Pneumocystis carinii is a common organism that may reside harmlessly in normal lungs. It generally causes pneumonia only when the body's defenses are weakened because of cancer, cancer treatment, or AIDS. Often, it is the first indication that a person with human immunodeficiency virus (HIV) infection has developed AIDS.

Most people develop a fever, shortness of breath, and a dry cough. These symptoms usually arise over several weeks. The lungs may not be able to deliver sufficient oxygen to the blood, leading to severe shortness of breath.

X-rays show either no abnormality or patchy infection, similar to what is seen in some viral infections. The diagnosis is made by microscopic examination of a sputum specimen obtained by one of two techniques--sputum induction (in which a vapor is used to stimulate coughing) or bronchoscopy (in which an instrument is inserted into the airways to collect a specimen) (see Section 4, Chapter 39).

The combination antibiotic trimethoprim-sulfamethoxazole can be used to help prevent pneumocystis pneumonia in people at risk. This drug's side effects, which are particularly common in people who have AIDS, include rashes, a reduced number of infection-fighting white blood cells, and fever.
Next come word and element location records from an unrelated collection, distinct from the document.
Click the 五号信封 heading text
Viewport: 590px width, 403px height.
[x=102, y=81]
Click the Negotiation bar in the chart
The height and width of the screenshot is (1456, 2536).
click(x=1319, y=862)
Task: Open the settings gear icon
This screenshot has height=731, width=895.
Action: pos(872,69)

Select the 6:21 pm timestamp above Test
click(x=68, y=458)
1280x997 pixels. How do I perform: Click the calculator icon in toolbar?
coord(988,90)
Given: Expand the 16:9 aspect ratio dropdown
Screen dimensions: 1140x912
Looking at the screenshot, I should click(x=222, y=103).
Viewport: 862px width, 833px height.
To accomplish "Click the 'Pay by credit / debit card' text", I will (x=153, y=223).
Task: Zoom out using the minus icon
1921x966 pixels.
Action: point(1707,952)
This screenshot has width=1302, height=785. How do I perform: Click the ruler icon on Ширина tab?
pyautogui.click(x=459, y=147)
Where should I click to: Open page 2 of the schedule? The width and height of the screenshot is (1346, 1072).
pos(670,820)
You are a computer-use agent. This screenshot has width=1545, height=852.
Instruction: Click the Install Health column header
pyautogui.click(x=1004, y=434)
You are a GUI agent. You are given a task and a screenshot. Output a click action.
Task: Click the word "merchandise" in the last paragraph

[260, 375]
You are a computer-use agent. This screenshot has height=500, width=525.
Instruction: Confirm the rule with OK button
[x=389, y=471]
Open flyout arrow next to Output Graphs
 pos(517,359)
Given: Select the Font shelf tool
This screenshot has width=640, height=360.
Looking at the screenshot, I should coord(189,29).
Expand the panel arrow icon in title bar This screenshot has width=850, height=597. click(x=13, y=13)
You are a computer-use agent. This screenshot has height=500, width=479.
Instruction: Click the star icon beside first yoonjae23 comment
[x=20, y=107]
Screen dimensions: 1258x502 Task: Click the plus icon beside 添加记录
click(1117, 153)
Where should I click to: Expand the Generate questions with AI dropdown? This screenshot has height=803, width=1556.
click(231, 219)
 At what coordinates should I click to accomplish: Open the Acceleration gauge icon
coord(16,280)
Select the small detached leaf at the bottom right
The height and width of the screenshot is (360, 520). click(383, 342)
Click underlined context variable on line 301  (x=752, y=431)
Alternative preventive drug treatments are dapsone, atovaquone, and pentamidine (which can be taken as an aerosol, inhaled directly into the lungs).

Drugs used to treat pneumocystis pneumonia are trimethoprim-sulfamethoxazole, dapsone combined with trimethoprim, clindamycin and primaquine, atovaquone, or intravenous pentamidine. When blood oxygen pressure falls below a certain level, corticosteroids may also be given.

Even when the pneumonia is treated, the overall death rate is 15 to 20%.